Four competitors won first place in their respective categories at the regional science fair last weekend.
First place winners Annie Bryan and Emily Casey, sophomores, said they had started their project to address the deficit of pure water in Africa. The team searched for a way to transport desalinated water to African villages far from the coast lines. Bryan and Casey built an apparatus to distill water containing the same salt density as the Atlantic Ocean. Bryan said they “purified the water by 97.7 percent.”
According to science teacher Matthew Kirk, “more projects won awards at all levels” than in previous years.
Junior Maggie Schumann also won first place for her research on the insulation properties of cob, a mud and straw mixture that Schumann saw in Rwandan architecture. Juniors Devon Maloney and Talley Murphy, who won second place last weekend, wanted to reinvigorate the failing agricultural industry.
By working with over a thousand worms, they investigated whether the digestion of worms enriched the nutrient content found in vermicompost, matter decomposed by worms.
Junior Gelare Ghajar-Rahimi’s experiment started at the National Institutes of Health where she studied how DNA molecules break down.

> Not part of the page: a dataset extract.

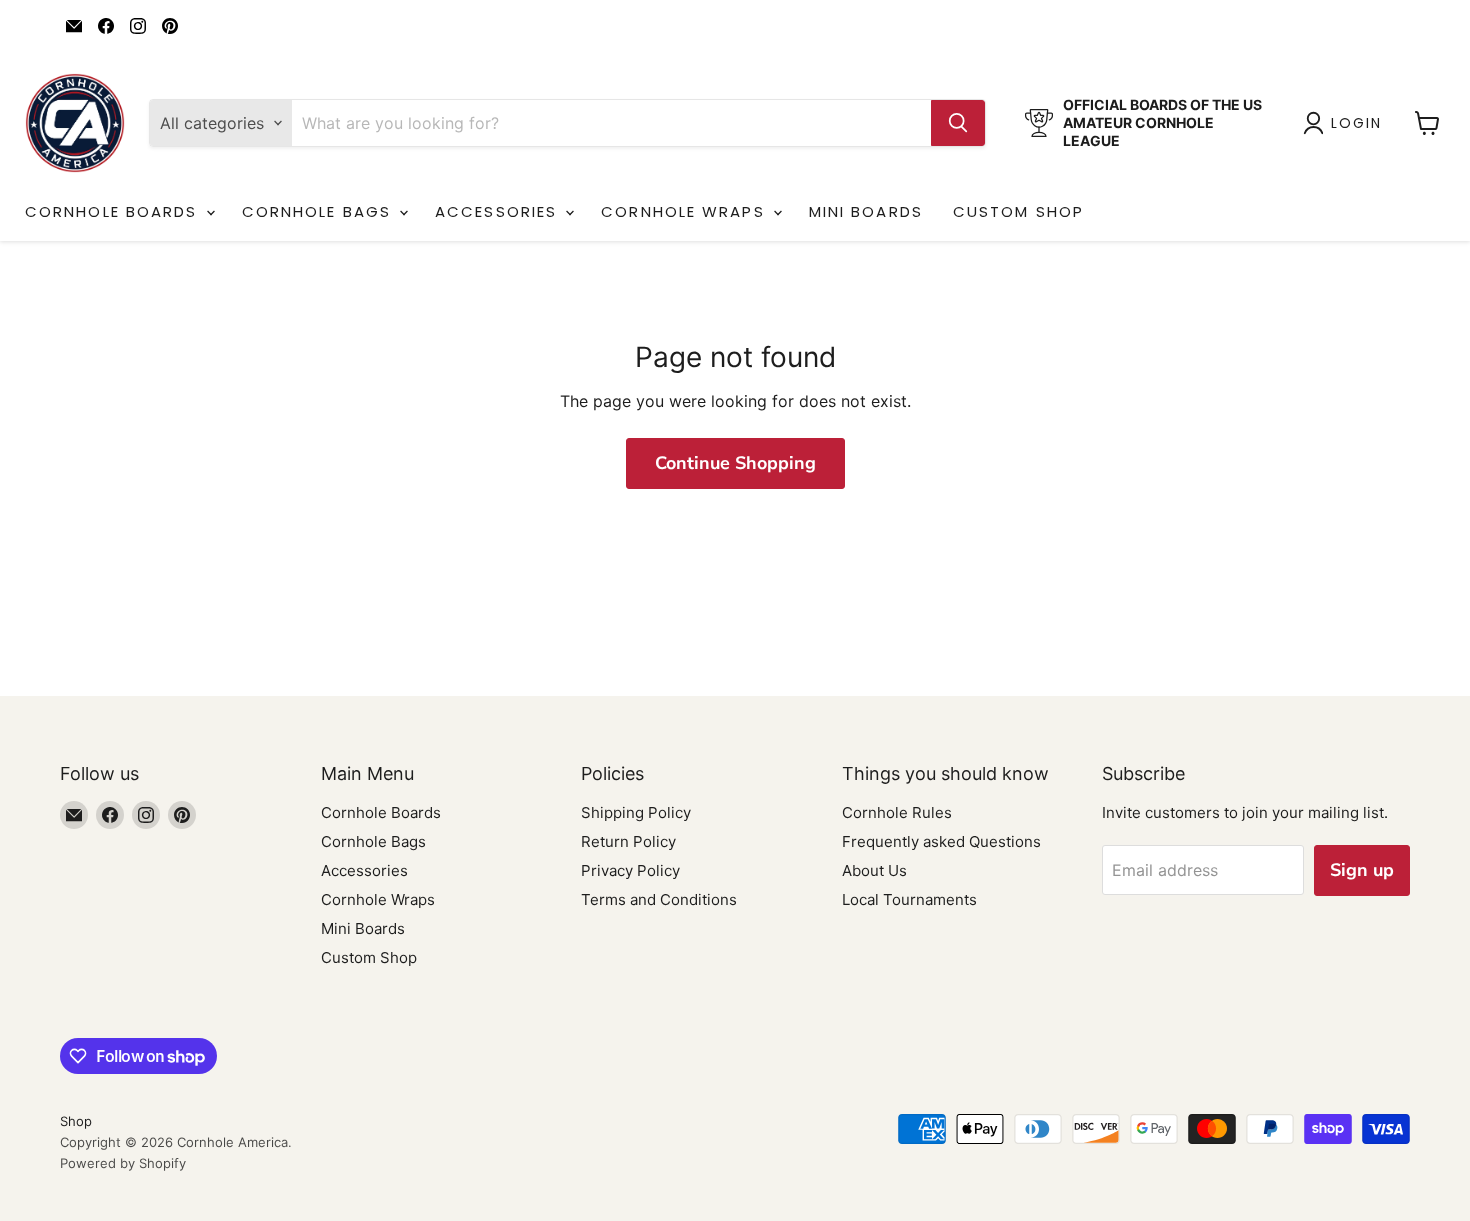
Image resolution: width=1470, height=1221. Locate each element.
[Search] (958, 123)
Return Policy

Ghajar-Rahimi described the process of first extracting the DNA from the influenza virus as “painstaking.”
“Having [DNA] lost to [faulty equipment] is a really unfortunate thing,” Ghajar-Rahimi said.
Ghajar-Rahimi then shifted the focus of her project from last year that dealt with denaturation of DNA to the plastic tubes that held them.
Sophomores Nicholas Cessna and CJ Gardner, who also did not place, created computer programs.
“We decided to program algorithms to run in a maze and find the fastest one,” Cessna said.
The group programmed five algorithms and each took three hours to program.
Junior Katya Gilbo explored a particularly challenging facet of astrophysics: pulsars.
“Pulsars are incredibly dense [stars] because they are the collapsed cores of supernovas,” Gilbo said.
Gilbo, along with the other Marshall Spaceman, is part of the Pulsar Search Collaboratory, an organization partnered with West Virginia University to search for pulsars with its Green Bank telescope.
However, despite winning first place, Gilbo’s project was purely research-based and did not qualify her for the regional competition.
Sophomore Celia Islam also won first place at the regional science fair and will proceed to the state science fair.
Additionally, sophomore Aaron Aguhob received over $500 in cash prizes.
The state science fair will be held during Spring break in Norfolk, Va.